In response to the first of the Mutazilite arguments – namely, that if one were to accept predeterminism in its extreme sense there would be no place for the human will - Ashari argued this was not necessarily so. Humans certainly possess the capacity of free will and will be held accountable for any misdeeds they commit on earth. But it is God who possesses an unlimited power to act, not Man. Not to accept this was to deny God's sovereignty.

Al-Ashari finally ended his arguments with the assertion that Man derives (or acquires, as he put it) his freedom to choose between good and evil from God’s power. God in this sense equips Man with the power to choose between good and evil at the point of decisionmaking. Man’s free will arises not from his own capacity, but from the power which God bestows on him. (This doctrine is sometimes referred to as ‘acquisitionism’).
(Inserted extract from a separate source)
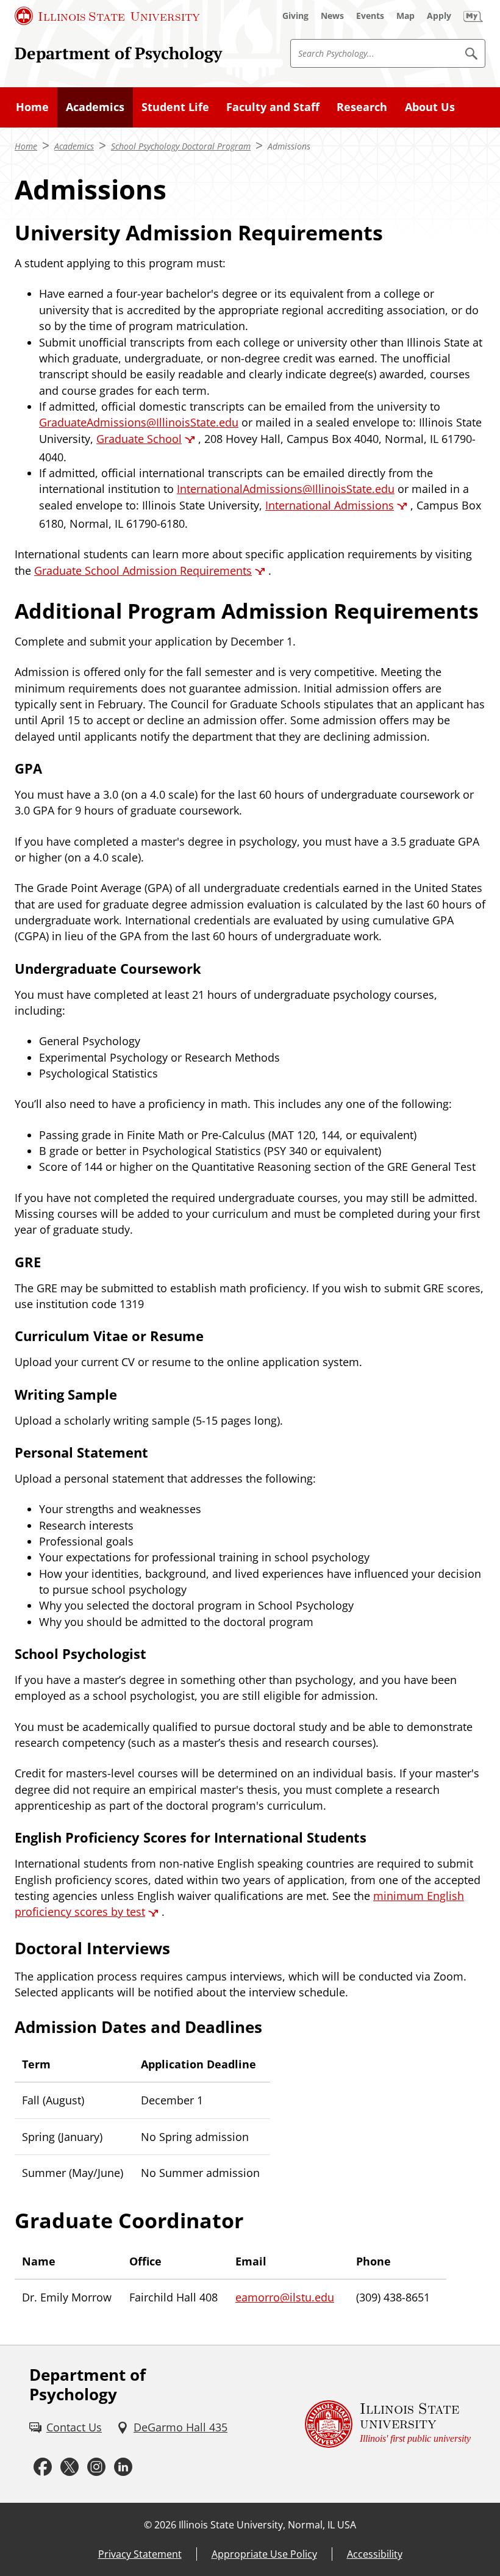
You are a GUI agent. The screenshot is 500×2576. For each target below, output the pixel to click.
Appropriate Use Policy (264, 2554)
(D). My thesis on the Mutazilite-Asharite debate

There are, it seems to me, two missing factors in the general Muslim belief about the Quran. The first of these is reason, the second historicity. The merit of Mutazilite theology is that it accords an important place to both these factors.

Taking the second factor first: historicity. Some of the doubts in the minds of non-Muslims about the Quran’s reference to terms like ‘jihad’ and ‘kafir’ would be dispelled if Muslims, while adhering to their belief that the Quran is Word of God, were to conclude, as the Mutazilite theologians did, that some of the Revelations in the Quran are history-driven. Adopting such an interpretation should pose no problems for even the most orthodox of Believers: for, it is generally agreed that the Quran was revealed to Muhammad at different times of his life and at different stages of his embattled career as Prophet with some situations demanding an aggressive response while others requiring a peaceful and pragmatic approach to problems that arose in 7th century Arabia. Not surprisingly, the Quran consists of ambiguous messages that deal with both types of situation.

As to the factor of reason: there should be no difficulty for us in the modern world to give it the important place accorded to it in scriptural exegesis by the Mutazilites. In fact, Islamic being a practical, eclectic faith, the Quran itself recommends the use of reason for the promotion of a proper understanding of it.

Using a derivative of the Arabic word, ‘aql’ variously translated as ‘wisdom’ or ‘reason’ verse 2 of chapter 12 reads:

We have revealed the Quran in Arabic so that you may understand it with wisdom (or reason).

I believe, therefore, that adopting Mutazilism as part of our credo would not only help us Muslims come to terms with the imperative of modernity, it would clear up much of the misconception that justifiably exists about certain aspects of our religious ideology.